Passage provided ::
=======

ILAY ON THE TABLE OF THE MRI machine. The technician put a pillow under my head and Velcroed my legs and wrists to the table. “Stay still,” she said. “It’ll be over before you know it.” For the next half hour, I had to lie motionless inside a tube so narrow, its top nearly touched my nose. I was on the verge of panic. The Velcro straps felt like shackles. I wanted to get up and run.
What was wrong with me? I’d never been claustrophobic. Very little scared me, in fact. That was the athlete in me. I’d done competitive gymnastics when I was younger—the reason I was getting this MRI. An old hip injury had acted up, and the doctor wanted a look at the joint.
Actually, I suspected the reason behind my panic but it made no sense. A few months earlier, my husband, Chris, and I had watched a TV documentary about how, long ago, people were sometimes inadvertently buried alive because medical science wasn’t advanced enough to determine death reliably.

=======

Recorded information ::

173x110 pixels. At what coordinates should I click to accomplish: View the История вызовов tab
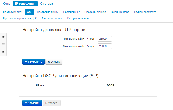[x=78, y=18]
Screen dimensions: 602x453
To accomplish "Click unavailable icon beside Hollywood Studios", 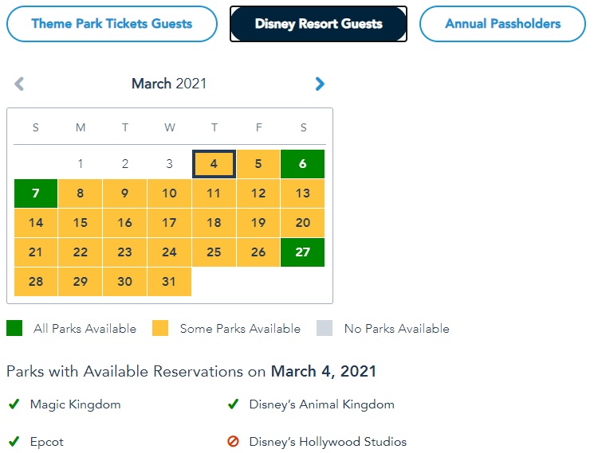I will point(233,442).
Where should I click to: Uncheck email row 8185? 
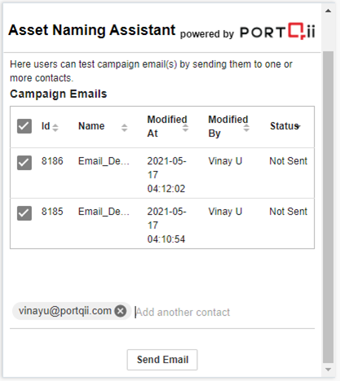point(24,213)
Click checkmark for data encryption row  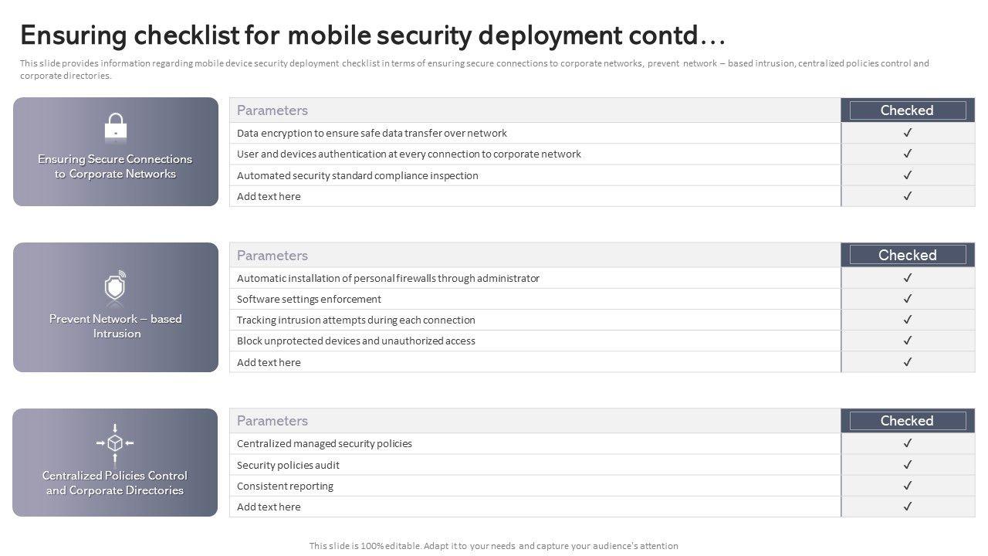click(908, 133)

=======

Tasks to carry out ::
(A) Answer these questions using the passage about the MRI scan:
(i) What did the technician place under the narrator's head?
(ii) What sport did the narrator compete in when younger?
(iii) According to the documentary, why were people long ago sometimes buried alive?
(B) Carry the passage about the MRI scan forward, beginning right after its last sentence.

Answers by task ::
(A)
(i) A pillow.
(ii) Gymnastics.
(iii) Medical science wasn't advanced enough to determine death reliably, so people were sometimes inadvertently buried alive.

(B)
“How dreadful!” I’d said when the show was over. I didn’t think much about it until we took a trip to California and I stepped into a hotel elevator. At once, panic gripped me. The walls of the elevator seemed to close in. My heart raced. I broke out in a sweat. Even worse, it was one of those slow, clanky old hotel elevators. Just getting to the second floor took forever. At last the door trundled open and I bolted out.
I felt so foolish. That TV show had spooked me more than I thought. I told Chris when I got to our room and figured that would be the end of it.
It wasn’t. From then on, anytime I rode an elevator alone, I freaked out. I was fine when someone else was with me. On my own, I couldn’t handle it. I started avoiding elevators.